■ INSTRUCTIONS TO FOLLOW ■
Convert everything from the start of the material down to the line containing "will [x=64, y=412].", inclusive, into a Markdown table with the columns Row and Line, numbering each line and leaving out any blank lines.

<<<<

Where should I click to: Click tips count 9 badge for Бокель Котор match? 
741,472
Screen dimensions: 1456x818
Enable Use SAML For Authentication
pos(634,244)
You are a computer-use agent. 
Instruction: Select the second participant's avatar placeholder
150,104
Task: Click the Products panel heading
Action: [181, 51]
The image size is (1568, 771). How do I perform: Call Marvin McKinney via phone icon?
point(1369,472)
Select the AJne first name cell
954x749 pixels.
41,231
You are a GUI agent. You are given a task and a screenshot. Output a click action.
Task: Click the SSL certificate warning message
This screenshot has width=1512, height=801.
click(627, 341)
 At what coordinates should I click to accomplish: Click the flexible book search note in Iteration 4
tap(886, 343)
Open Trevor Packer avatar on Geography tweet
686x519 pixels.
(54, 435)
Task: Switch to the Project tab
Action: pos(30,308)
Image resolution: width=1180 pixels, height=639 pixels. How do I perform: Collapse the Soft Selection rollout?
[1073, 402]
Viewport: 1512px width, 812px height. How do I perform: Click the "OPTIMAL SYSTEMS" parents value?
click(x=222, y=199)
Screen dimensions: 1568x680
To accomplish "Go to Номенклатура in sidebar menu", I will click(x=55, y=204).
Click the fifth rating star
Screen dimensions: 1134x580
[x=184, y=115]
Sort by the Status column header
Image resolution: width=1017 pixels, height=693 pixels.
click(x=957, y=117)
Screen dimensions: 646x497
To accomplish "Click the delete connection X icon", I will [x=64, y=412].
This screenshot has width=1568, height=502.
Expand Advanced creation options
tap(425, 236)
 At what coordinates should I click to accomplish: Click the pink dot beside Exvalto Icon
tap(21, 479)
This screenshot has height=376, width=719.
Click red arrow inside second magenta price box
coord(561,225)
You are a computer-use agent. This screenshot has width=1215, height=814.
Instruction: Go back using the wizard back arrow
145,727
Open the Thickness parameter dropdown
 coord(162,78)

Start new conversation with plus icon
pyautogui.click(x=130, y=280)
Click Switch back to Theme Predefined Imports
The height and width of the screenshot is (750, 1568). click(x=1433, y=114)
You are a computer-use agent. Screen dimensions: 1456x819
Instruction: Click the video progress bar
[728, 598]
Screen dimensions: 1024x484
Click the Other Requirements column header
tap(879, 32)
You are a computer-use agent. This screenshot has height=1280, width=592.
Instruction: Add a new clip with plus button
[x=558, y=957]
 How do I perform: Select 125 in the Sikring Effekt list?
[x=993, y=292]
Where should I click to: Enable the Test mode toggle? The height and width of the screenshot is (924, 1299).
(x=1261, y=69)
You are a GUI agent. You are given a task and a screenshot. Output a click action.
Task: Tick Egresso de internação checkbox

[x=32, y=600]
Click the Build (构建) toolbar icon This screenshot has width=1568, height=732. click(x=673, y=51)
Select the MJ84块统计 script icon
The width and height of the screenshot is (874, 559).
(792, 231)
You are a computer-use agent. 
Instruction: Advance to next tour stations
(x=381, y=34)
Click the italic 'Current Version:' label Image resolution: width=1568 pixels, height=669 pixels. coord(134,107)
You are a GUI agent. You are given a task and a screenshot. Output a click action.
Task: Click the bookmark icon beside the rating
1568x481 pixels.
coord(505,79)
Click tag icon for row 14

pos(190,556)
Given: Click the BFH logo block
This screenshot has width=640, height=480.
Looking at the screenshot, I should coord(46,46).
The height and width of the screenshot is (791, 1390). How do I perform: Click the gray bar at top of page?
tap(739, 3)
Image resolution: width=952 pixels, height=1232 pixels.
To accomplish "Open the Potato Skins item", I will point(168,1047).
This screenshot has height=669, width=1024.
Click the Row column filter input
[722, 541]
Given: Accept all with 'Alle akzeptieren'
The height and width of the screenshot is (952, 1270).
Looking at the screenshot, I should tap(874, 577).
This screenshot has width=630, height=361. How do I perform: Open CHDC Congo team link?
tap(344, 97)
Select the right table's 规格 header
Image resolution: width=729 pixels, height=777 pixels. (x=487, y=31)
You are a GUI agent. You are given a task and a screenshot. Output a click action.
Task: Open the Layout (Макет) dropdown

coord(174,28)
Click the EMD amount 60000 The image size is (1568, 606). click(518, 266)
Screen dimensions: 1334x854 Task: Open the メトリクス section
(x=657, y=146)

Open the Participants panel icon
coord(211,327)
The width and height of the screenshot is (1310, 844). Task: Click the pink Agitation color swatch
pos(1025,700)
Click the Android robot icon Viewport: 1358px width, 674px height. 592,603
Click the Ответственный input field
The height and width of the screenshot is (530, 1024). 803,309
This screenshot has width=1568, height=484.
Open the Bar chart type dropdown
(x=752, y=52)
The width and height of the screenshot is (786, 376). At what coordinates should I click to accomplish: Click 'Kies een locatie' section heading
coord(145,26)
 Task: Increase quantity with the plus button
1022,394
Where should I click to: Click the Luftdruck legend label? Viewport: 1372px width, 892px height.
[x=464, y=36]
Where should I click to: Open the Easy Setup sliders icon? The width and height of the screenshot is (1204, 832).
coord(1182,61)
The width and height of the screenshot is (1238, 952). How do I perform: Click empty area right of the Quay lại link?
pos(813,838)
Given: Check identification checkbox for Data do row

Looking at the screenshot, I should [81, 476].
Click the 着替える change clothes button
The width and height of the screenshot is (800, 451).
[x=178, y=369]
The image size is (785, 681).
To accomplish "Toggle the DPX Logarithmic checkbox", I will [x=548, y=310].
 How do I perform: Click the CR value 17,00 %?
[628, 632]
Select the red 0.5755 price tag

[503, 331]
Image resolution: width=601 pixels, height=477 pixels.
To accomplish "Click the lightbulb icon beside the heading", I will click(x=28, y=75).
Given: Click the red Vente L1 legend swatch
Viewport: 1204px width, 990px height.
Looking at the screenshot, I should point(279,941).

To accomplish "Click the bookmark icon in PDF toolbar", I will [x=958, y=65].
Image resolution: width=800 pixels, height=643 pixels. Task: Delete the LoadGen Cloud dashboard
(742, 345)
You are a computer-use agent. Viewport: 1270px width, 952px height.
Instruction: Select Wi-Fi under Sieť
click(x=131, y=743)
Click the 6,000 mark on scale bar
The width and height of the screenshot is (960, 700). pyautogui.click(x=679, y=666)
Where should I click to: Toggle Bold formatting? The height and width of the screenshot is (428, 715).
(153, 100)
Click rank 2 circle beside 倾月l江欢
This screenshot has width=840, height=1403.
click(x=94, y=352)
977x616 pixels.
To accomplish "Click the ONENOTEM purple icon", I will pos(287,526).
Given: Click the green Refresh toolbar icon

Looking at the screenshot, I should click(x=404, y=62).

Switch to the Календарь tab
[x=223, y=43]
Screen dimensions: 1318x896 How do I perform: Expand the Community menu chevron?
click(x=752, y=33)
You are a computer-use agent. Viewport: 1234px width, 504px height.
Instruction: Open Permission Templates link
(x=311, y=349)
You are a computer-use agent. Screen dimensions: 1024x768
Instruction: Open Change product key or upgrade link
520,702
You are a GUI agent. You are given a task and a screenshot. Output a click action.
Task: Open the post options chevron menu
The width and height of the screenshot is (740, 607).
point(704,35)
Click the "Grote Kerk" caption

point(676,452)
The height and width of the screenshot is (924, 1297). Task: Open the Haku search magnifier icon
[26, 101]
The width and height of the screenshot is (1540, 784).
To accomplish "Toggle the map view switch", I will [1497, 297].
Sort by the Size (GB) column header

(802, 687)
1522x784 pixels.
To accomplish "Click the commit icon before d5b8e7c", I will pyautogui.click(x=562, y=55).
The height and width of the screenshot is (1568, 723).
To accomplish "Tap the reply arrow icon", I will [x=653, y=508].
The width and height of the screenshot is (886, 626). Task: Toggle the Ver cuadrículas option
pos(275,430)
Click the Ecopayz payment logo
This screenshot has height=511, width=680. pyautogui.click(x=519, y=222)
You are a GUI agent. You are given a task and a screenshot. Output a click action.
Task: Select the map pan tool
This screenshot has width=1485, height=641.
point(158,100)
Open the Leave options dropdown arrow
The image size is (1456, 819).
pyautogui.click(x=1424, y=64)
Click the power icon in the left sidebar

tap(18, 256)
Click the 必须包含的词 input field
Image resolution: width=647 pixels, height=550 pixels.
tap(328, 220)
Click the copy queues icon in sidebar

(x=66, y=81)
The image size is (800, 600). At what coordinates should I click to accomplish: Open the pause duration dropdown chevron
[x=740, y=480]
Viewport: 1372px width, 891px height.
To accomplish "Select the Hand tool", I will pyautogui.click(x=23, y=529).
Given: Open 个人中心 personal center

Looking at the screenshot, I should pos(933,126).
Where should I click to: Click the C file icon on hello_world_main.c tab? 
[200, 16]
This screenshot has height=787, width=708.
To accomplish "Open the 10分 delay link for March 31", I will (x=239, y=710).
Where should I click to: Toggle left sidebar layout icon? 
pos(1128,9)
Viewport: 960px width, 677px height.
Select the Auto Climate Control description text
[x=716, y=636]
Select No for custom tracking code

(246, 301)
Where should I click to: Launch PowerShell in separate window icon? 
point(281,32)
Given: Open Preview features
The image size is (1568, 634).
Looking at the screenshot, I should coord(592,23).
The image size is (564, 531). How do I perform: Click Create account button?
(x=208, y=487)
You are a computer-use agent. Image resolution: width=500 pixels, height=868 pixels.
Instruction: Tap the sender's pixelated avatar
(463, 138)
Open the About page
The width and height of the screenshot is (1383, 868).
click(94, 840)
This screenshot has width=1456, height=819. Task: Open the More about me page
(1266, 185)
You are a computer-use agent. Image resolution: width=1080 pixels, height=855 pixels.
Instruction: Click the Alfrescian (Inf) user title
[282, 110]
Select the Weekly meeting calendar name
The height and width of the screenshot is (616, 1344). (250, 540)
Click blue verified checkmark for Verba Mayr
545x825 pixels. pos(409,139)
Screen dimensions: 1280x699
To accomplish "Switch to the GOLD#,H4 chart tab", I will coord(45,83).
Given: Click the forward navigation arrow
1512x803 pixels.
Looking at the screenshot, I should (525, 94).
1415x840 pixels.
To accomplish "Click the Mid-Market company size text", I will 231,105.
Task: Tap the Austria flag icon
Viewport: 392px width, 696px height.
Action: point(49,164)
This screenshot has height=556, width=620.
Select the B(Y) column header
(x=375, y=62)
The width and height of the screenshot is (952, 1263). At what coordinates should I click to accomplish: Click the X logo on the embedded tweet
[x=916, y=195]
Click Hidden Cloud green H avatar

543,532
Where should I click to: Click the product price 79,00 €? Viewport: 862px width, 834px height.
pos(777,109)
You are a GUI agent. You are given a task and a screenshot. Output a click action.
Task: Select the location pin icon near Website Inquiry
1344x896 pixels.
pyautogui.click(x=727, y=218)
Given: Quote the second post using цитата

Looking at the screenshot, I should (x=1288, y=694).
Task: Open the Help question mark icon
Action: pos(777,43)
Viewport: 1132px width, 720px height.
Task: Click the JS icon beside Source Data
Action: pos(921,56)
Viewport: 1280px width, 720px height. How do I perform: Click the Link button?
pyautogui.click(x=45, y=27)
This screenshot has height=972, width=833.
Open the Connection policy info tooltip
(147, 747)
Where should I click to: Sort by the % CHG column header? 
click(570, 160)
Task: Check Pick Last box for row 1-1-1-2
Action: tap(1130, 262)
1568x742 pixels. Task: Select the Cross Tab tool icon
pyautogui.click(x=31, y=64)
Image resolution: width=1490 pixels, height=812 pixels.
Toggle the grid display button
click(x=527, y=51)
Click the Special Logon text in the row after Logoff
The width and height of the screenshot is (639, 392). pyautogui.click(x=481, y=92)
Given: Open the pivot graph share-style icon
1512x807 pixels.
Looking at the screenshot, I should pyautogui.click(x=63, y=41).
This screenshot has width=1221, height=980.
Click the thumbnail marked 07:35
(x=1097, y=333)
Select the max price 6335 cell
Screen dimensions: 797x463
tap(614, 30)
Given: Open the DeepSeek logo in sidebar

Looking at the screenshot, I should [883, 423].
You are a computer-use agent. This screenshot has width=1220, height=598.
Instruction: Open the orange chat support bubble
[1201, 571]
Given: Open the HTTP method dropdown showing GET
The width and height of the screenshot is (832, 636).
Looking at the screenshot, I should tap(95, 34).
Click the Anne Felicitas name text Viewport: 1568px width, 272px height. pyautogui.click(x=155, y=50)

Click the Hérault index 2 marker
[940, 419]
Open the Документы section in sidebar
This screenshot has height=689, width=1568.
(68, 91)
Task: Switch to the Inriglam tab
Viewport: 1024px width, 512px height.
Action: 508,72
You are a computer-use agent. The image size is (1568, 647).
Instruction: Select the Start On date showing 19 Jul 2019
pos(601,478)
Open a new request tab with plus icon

>>>>

■ WRITTEN REPLY ■
| Row | Line |
|---|---|
| 1 | Where should I click to: Click tips count 9 badge for Бокель Котор match?  |
| 2 | 741,472 |
| 3 | Screen dimensions: 1456x818 |
| 4 | Enable Use SAML For Authentication |
| 5 | pos(634,244) |
| 6 | You are a computer-use agent.  |
| 7 | Instruction: Select the second participant's avatar placeholder |
| 8 | 150,104 |
| 9 | Task: Click the Products panel heading |
| 10 | Action: [181, 51] |
| 11 | The image size is (1568, 771). How do I perform: Call Marvin McKinney via phone icon? |
| 12 | point(1369,472) |
| 13 | Select the AJne first name cell |
| 14 | 954x749 pixels. |
| 15 | 41,231 |
| 16 | You are a GUI agent. You are given a task and a screenshot. Output a click action. |
| 17 | Task: Click the SSL certificate warning message |
| 18 | This screenshot has width=1512, height=801. |
| 19 | click(627, 341) |
| 20 |  At what coordinates should I click to accomplish: Click the flexible book search note in Iteration 4 |
| 21 | tap(886, 343) |
| 22 | Open Trevor Packer avatar on Geography tweet |
| 23 | 686x519 pixels. |
| 24 | (54, 435) |
| 25 | Task: Switch to the Project tab |
| 26 | Action: pos(30,308) |
| 27 | Image resolution: width=1180 pixels, height=639 pixels. How do I perform: Collapse the Soft Selection rollout? |
| 28 | [1073, 402] |
| 29 | Viewport: 1512px width, 812px height. How do I perform: Click the "OPTIMAL SYSTEMS" parents value? |
| 30 | click(x=222, y=199) |
| 31 | Screen dimensions: 1568x680 |
| 32 | To accomplish "Go to Номенклатура in sidebar menu", I will click(x=55, y=204). |
| 33 | Click the fifth rating star |
| 34 | Screen dimensions: 1134x580 |
| 35 | [x=184, y=115] |
| 36 | Sort by the Status column header |
| 37 | Image resolution: width=1017 pixels, height=693 pixels. |
| 38 | click(x=957, y=117) |
| 39 | Screen dimensions: 646x497 |
| 40 | To accomplish "Click the delete connection X icon", I will [x=64, y=412]. |